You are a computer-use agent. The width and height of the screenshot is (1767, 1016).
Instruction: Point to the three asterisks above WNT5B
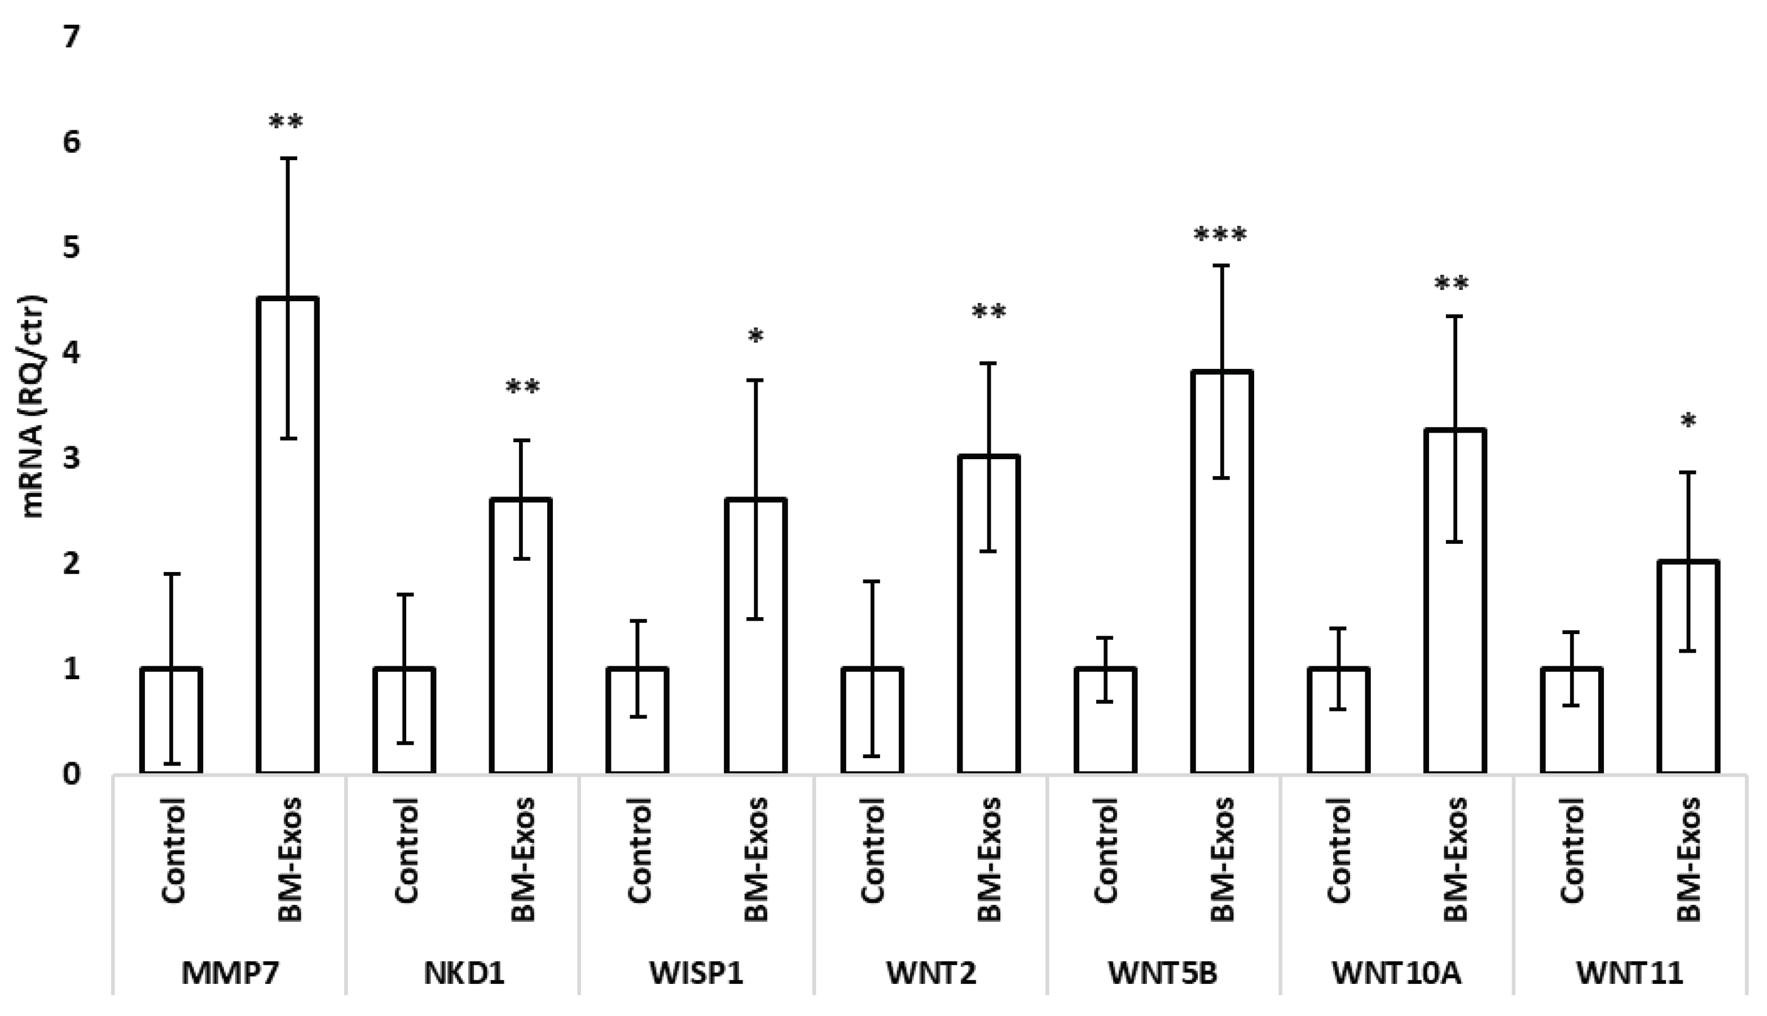[x=1220, y=235]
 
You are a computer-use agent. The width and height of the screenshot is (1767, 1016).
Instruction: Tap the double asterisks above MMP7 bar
[x=286, y=124]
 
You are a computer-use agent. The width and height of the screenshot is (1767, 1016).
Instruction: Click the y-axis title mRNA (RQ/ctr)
[x=33, y=407]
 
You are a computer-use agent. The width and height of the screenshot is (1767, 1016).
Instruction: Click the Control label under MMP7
[x=174, y=851]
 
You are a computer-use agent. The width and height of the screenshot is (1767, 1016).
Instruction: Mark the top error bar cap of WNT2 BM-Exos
[x=989, y=363]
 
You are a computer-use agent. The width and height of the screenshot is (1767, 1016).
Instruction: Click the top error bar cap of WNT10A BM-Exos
[x=1455, y=317]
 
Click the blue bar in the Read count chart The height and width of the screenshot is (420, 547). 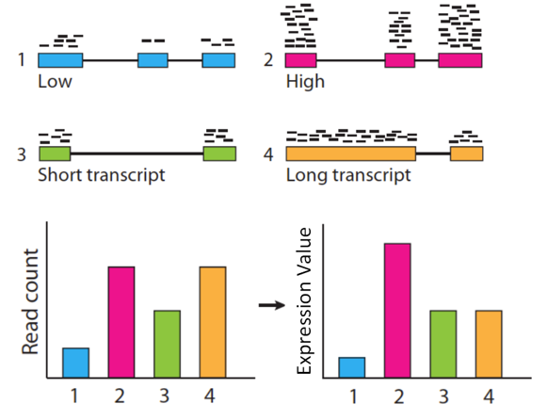click(x=75, y=363)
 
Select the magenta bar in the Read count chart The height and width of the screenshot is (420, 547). click(x=121, y=322)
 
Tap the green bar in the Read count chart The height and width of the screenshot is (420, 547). click(x=167, y=344)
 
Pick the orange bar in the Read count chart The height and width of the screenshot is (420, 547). click(x=213, y=322)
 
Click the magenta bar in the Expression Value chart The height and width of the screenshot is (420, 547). click(x=397, y=311)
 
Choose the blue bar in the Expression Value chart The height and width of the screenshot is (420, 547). click(x=352, y=367)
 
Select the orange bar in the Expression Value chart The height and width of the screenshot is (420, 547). click(x=489, y=344)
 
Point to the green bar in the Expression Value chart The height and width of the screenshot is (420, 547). click(x=443, y=344)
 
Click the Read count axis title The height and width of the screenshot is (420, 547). click(x=30, y=301)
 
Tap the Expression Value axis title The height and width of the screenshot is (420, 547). click(x=303, y=300)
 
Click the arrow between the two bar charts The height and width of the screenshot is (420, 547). click(x=272, y=305)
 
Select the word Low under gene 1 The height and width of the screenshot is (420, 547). click(x=55, y=82)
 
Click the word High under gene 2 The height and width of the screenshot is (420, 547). click(x=305, y=82)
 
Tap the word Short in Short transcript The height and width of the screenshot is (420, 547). click(x=60, y=175)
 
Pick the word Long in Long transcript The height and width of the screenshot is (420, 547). click(x=307, y=175)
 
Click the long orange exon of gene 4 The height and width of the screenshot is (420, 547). click(x=351, y=153)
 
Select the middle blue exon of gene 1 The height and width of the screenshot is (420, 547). click(x=153, y=60)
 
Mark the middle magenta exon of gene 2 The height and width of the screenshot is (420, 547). click(x=400, y=60)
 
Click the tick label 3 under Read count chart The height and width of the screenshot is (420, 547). click(x=165, y=396)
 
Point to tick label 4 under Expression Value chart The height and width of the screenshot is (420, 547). click(x=489, y=396)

================

Exercise prompt:
In the records above, which lines hold the string "transcript"? Copy each one.

Expected answer:
Tap the word Short in Short transcript The height and width of the screenshot is (420, 547). click(x=60, y=175)
Pick the word Long in Long transcript The height and width of the screenshot is (420, 547). click(x=307, y=175)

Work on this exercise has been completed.